_Stored records_:
>> Start
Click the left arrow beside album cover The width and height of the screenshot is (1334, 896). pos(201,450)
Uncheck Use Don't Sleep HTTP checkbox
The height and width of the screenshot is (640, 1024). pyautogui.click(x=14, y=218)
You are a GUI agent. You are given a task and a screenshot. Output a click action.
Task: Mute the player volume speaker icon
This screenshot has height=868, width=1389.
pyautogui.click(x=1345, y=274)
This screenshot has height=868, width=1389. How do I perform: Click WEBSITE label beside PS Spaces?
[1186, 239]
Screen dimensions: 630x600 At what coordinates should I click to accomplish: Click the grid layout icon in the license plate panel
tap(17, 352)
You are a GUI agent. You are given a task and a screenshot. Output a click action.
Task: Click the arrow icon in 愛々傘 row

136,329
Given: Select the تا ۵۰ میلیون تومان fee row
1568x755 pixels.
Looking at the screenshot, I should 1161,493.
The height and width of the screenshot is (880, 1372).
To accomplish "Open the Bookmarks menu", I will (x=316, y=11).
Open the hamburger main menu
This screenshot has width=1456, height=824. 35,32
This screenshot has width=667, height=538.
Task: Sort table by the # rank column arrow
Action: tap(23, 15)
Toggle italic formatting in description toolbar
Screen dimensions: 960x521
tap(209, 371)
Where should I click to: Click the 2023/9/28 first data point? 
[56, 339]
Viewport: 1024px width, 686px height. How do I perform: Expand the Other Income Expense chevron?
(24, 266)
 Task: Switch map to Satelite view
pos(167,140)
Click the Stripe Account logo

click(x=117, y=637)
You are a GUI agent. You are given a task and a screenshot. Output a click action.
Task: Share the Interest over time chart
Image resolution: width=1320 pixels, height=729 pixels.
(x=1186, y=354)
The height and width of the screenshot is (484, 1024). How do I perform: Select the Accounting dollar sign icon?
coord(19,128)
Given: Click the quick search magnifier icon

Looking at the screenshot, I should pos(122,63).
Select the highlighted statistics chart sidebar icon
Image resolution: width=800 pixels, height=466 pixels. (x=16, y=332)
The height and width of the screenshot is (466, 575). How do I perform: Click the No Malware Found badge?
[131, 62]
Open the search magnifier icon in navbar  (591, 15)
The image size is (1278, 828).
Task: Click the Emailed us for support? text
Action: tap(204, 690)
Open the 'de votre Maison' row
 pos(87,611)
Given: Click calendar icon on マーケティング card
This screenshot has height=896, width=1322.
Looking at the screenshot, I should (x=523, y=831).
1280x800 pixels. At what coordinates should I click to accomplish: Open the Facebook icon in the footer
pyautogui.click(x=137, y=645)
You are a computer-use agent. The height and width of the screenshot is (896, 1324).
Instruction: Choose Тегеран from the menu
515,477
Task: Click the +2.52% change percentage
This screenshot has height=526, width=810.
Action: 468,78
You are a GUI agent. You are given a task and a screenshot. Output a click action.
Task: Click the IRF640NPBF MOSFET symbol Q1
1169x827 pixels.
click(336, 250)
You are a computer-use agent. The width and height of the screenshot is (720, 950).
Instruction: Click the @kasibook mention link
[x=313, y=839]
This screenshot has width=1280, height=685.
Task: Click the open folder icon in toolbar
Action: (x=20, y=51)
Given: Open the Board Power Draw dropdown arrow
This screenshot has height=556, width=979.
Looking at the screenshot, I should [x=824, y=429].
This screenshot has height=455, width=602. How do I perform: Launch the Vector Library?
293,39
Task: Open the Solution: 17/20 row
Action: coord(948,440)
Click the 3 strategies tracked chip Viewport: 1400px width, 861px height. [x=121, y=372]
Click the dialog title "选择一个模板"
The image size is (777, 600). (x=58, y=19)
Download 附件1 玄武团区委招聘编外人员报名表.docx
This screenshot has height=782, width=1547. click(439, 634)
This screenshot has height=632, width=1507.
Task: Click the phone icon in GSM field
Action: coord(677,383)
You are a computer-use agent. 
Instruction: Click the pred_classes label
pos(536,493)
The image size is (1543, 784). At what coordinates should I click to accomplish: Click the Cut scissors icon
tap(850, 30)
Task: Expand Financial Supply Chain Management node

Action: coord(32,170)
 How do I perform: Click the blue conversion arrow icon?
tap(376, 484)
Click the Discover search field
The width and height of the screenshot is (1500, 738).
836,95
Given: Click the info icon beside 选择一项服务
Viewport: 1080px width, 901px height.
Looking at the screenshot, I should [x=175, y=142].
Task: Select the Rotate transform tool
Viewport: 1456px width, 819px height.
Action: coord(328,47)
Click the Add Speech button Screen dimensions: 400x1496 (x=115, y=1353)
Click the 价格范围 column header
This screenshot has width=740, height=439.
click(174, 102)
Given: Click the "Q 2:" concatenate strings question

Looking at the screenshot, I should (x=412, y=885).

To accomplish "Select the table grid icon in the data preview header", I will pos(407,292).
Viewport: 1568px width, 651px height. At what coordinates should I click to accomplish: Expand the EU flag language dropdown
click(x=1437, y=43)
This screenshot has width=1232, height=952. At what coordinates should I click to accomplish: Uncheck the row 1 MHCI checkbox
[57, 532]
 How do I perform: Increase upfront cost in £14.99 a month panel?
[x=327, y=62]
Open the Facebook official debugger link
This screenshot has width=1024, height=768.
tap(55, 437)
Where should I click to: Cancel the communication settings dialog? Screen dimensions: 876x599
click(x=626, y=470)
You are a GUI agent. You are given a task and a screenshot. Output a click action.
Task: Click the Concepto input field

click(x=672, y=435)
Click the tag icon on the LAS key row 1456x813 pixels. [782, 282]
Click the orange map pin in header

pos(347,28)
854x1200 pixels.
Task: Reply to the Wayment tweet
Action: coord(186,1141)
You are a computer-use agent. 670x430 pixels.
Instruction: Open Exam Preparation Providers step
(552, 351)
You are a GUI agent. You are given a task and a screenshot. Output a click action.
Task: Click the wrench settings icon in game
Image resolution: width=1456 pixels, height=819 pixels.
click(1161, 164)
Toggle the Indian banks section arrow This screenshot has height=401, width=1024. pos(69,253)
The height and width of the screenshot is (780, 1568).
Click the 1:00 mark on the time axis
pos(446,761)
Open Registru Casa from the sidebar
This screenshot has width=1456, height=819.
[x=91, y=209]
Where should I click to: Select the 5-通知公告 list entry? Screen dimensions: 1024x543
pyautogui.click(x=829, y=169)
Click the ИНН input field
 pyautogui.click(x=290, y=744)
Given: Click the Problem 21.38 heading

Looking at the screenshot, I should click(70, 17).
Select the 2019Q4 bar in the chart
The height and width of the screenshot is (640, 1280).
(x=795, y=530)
>> End
_Exercise aim_:
Convert the records above into a Markdown table with the columns Row and Line, giving each line of the records its own row and a sequential number. Leave out blank lines.

_Response to the task_:
| Row | Line |
|---|---|
| 1 | Click the left arrow beside album cover The width and height of the screenshot is (1334, 896). pos(201,450) |
| 2 | Uncheck Use Don't Sleep HTTP checkbox |
| 3 | The height and width of the screenshot is (640, 1024). pyautogui.click(x=14, y=218) |
| 4 | You are a GUI agent. You are given a task and a screenshot. Output a click action. |
| 5 | Task: Mute the player volume speaker icon |
| 6 | This screenshot has height=868, width=1389. |
| 7 | pyautogui.click(x=1345, y=274) |
| 8 | This screenshot has height=868, width=1389. How do I perform: Click WEBSITE label beside PS Spaces? |
| 9 | [1186, 239] |
| 10 | Screen dimensions: 630x600 At what coordinates should I click to accomplish: Click the grid layout icon in the license plate panel |
| 11 | tap(17, 352) |
| 12 | You are a GUI agent. You are given a task and a screenshot. Output a click action. |
| 13 | Task: Click the arrow icon in 愛々傘 row |
| 14 | 136,329 |
| 15 | Given: Select the تا ۵۰ میلیون تومان fee row |
| 16 | 1568x755 pixels. |
| 17 | Looking at the screenshot, I should 1161,493. |
| 18 | The height and width of the screenshot is (880, 1372). |
| 19 | To accomplish "Open the Bookmarks menu", I will (x=316, y=11). |
| 20 | Open the hamburger main menu |
| 21 | This screenshot has width=1456, height=824. 35,32 |
| 22 | This screenshot has width=667, height=538. |
| 23 | Task: Sort table by the # rank column arrow |
| 24 | Action: tap(23, 15) |
| 25 | Toggle italic formatting in description toolbar |
| 26 | Screen dimensions: 960x521 |
| 27 | tap(209, 371) |
| 28 | Where should I click to: Click the 2023/9/28 first data point?  |
| 29 | [56, 339] |
| 30 | Viewport: 1024px width, 686px height. How do I perform: Expand the Other Income Expense chevron? |
| 31 | (24, 266) |
| 32 |  Task: Switch map to Satelite view |
| 33 | pos(167,140) |
| 34 | Click the Stripe Account logo |
| 35 | click(x=117, y=637) |
| 36 | You are a GUI agent. You are given a task and a screenshot. Output a click action. |
| 37 | Task: Share the Interest over time chart |
| 38 | Image resolution: width=1320 pixels, height=729 pixels. |
| 39 | (x=1186, y=354) |
| 40 | The height and width of the screenshot is (484, 1024). How do I perform: Select the Accounting dollar sign icon? |
| 41 | coord(19,128) |
| 42 | Given: Click the quick search magnifier icon |
| 43 | Looking at the screenshot, I should pos(122,63). |
| 44 | Select the highlighted statistics chart sidebar icon |
| 45 | Image resolution: width=800 pixels, height=466 pixels. (x=16, y=332) |
| 46 | The height and width of the screenshot is (466, 575). How do I perform: Click the No Malware Found badge? |
| 47 | [131, 62] |
| 48 | Open the search magnifier icon in navbar  (591, 15) |
| 49 | The image size is (1278, 828). |
| 50 | Task: Click the Emailed us for support? text |
| 51 | Action: tap(204, 690) |
| 52 | Open the 'de votre Maison' row |
| 53 |  pos(87,611) |
| 54 | Given: Click calendar icon on マーケティング card |
| 55 | This screenshot has height=896, width=1322. |
| 56 | Looking at the screenshot, I should (x=523, y=831). |
| 57 | 1280x800 pixels. At what coordinates should I click to accomplish: Open the Facebook icon in the footer |
| 58 | pyautogui.click(x=137, y=645) |
| 59 | You are a computer-use agent. The height and width of the screenshot is (896, 1324). |
| 60 | Instruction: Choose Тегеран from the menu |
| 61 | 515,477 |
| 62 | Task: Click the +2.52% change percentage |
| 63 | This screenshot has height=526, width=810. |
| 64 | Action: 468,78 |
| 65 | You are a GUI agent. You are given a task and a screenshot. Output a click action. |
| 66 | Task: Click the IRF640NPBF MOSFET symbol Q1 |
| 67 | 1169x827 pixels. |
| 68 | click(336, 250) |
| 69 | You are a computer-use agent. The width and height of the screenshot is (720, 950). |
| 70 | Instruction: Click the @kasibook mention link |
| 71 | [x=313, y=839] |
| 72 | This screenshot has width=1280, height=685. |
| 73 | Task: Click the open folder icon in toolbar |
| 74 | Action: (x=20, y=51) |
| 75 | Given: Open the Board Power Draw dropdown arrow |
| 76 | This screenshot has height=556, width=979. |
| 77 | Looking at the screenshot, I should [x=824, y=429]. |
| 78 | This screenshot has height=455, width=602. How do I perform: Launch the Vector Library? |
| 79 | 293,39 |
| 80 | Task: Open the Solution: 17/20 row |
| 81 | Action: coord(948,440) |
| 82 | Click the 3 strategies tracked chip Viewport: 1400px width, 861px height. [x=121, y=372] |
| 83 | Click the dialog title "选择一个模板" |
| 84 | The image size is (777, 600). (x=58, y=19) |
| 85 | Download 附件1 玄武团区委招聘编外人员报名表.docx |
| 86 | This screenshot has height=782, width=1547. click(439, 634) |
| 87 | This screenshot has height=632, width=1507. |
| 88 | Task: Click the phone icon in GSM field |
| 89 | Action: coord(677,383) |
| 90 | You are a computer-use agent.  |
| 91 | Instruction: Click the pred_classes label |
| 92 | pos(536,493) |
| 93 | The image size is (1543, 784). At what coordinates should I click to accomplish: Click the Cut scissors icon |
| 94 | tap(850, 30) |
| 95 | Task: Expand Financial Supply Chain Management node |
| 96 | Action: coord(32,170) |
| 97 |  How do I perform: Click the blue conversion arrow icon? |
| 98 | tap(376, 484) |
| 99 | Click the Discover search field |
| 100 | The width and height of the screenshot is (1500, 738). |
| 101 | 836,95 |
| 102 | Given: Click the info icon beside 选择一项服务 |
| 103 | Viewport: 1080px width, 901px height. |
| 104 | Looking at the screenshot, I should [x=175, y=142]. |
| 105 | Task: Select the Rotate transform tool |
| 106 | Viewport: 1456px width, 819px height. |
| 107 | Action: coord(328,47) |
| 108 | Click the Add Speech button Screen dimensions: 400x1496 (x=115, y=1353) |
| 109 | Click the 价格范围 column header |
| 110 | This screenshot has width=740, height=439. |
| 111 | click(174, 102) |
| 112 | Given: Click the "Q 2:" concatenate strings question |
| 113 | Looking at the screenshot, I should (x=412, y=885). |
| 114 | To accomplish "Select the table grid icon in the data preview header", I will pos(407,292). |
| 115 | Viewport: 1568px width, 651px height. At what coordinates should I click to accomplish: Expand the EU flag language dropdown |
| 116 | click(x=1437, y=43) |
| 117 | This screenshot has width=1232, height=952. At what coordinates should I click to accomplish: Uncheck the row 1 MHCI checkbox |
| 118 | [57, 532] |
| 119 |  How do I perform: Increase upfront cost in £14.99 a month panel? |
| 120 | [x=327, y=62] |
| 121 | Open the Facebook official debugger link |
| 122 | This screenshot has width=1024, height=768. |
| 123 | tap(55, 437) |
| 124 | Where should I click to: Cancel the communication settings dialog? Screen dimensions: 876x599 |
| 125 | click(x=626, y=470) |
| 126 | You are a GUI agent. You are given a task and a screenshot. Output a click action. |
| 127 | Task: Click the Concepto input field |
| 128 | click(x=672, y=435) |
| 129 | Click the tag icon on the LAS key row 1456x813 pixels. [782, 282] |
| 130 | Click the orange map pin in header |
| 131 | pos(347,28) |
| 132 | 854x1200 pixels. |
| 133 | Task: Reply to the Wayment tweet |
| 134 | Action: coord(186,1141) |
| 135 | You are a computer-use agent. 670x430 pixels. |
| 136 | Instruction: Open Exam Preparation Providers step |
| 137 | (552, 351) |
| 138 | You are a GUI agent. You are given a task and a screenshot. Output a click action. |
| 139 | Task: Click the wrench settings icon in game |
| 140 | Image resolution: width=1456 pixels, height=819 pixels. |
| 141 | click(1161, 164) |
| 142 | Toggle the Indian banks section arrow This screenshot has height=401, width=1024. pos(69,253) |
| 143 | The height and width of the screenshot is (780, 1568). |
| 144 | Click the 1:00 mark on the time axis |
| 145 | pos(446,761) |
| 146 | Open Registru Casa from the sidebar |
| 147 | This screenshot has width=1456, height=819. |
| 148 | [x=91, y=209] |
| 149 | Where should I click to: Select the 5-通知公告 list entry? Screen dimensions: 1024x543 |
| 150 | pyautogui.click(x=829, y=169) |
| 151 | Click the ИНН input field |
| 152 |  pyautogui.click(x=290, y=744) |
| 153 | Given: Click the Problem 21.38 heading |
| 154 | Looking at the screenshot, I should click(70, 17). |
| 155 | Select the 2019Q4 bar in the chart |
| 156 | The height and width of the screenshot is (640, 1280). |
| 157 | (x=795, y=530) |